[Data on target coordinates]
※ ※ ※

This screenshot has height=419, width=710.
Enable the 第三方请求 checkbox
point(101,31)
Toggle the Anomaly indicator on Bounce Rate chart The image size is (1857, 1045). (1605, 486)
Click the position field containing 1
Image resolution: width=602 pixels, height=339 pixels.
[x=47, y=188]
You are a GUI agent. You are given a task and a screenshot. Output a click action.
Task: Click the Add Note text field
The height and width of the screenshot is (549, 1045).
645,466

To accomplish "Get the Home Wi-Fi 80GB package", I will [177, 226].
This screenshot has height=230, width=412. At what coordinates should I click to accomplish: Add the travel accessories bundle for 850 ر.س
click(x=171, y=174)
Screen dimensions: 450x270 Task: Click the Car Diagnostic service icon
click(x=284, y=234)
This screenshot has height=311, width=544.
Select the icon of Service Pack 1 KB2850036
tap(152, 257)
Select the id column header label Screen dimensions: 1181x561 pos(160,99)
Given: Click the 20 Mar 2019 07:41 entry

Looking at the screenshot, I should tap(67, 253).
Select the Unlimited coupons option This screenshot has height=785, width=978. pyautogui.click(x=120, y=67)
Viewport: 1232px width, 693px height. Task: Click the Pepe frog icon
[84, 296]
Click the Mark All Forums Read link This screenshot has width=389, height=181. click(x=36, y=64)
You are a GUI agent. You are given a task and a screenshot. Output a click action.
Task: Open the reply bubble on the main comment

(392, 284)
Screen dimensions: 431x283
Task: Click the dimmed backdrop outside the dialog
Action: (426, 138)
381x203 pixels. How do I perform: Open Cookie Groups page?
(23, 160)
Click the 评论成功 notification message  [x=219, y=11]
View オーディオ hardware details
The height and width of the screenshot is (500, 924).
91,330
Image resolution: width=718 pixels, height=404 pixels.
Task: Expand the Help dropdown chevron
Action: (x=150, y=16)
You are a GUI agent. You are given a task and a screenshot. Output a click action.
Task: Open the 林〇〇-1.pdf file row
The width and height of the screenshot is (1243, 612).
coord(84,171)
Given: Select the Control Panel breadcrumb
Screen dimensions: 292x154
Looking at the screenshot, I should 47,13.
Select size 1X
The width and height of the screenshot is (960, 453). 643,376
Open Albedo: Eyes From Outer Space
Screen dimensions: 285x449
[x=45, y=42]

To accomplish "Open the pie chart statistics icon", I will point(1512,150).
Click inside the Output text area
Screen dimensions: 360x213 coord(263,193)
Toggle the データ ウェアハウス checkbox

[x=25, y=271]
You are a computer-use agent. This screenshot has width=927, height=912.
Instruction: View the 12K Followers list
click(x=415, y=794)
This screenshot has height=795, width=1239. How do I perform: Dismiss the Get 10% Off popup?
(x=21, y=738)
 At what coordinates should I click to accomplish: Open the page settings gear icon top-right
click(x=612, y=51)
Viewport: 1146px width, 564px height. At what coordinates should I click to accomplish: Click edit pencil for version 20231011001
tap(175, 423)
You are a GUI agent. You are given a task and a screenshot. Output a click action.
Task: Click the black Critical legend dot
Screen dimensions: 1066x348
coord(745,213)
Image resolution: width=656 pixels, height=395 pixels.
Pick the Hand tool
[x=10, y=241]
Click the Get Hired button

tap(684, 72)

※ ※ ※

- **Aim**
Express the stretch of data from the line containing "Image resolution: width=656" through the end of the data as a two-column CSV with the headers instruction and location. Each row should pair one text with its answer, each in its own quoted field, with line breaks turned into spaces.

- **Complete answer**
instruction,location
"Image resolution: width=656 pixels, height=395 pixels. Pick the Hand tool","[x=10, y=241]"
"Click the Get Hired button","tap(684, 72)"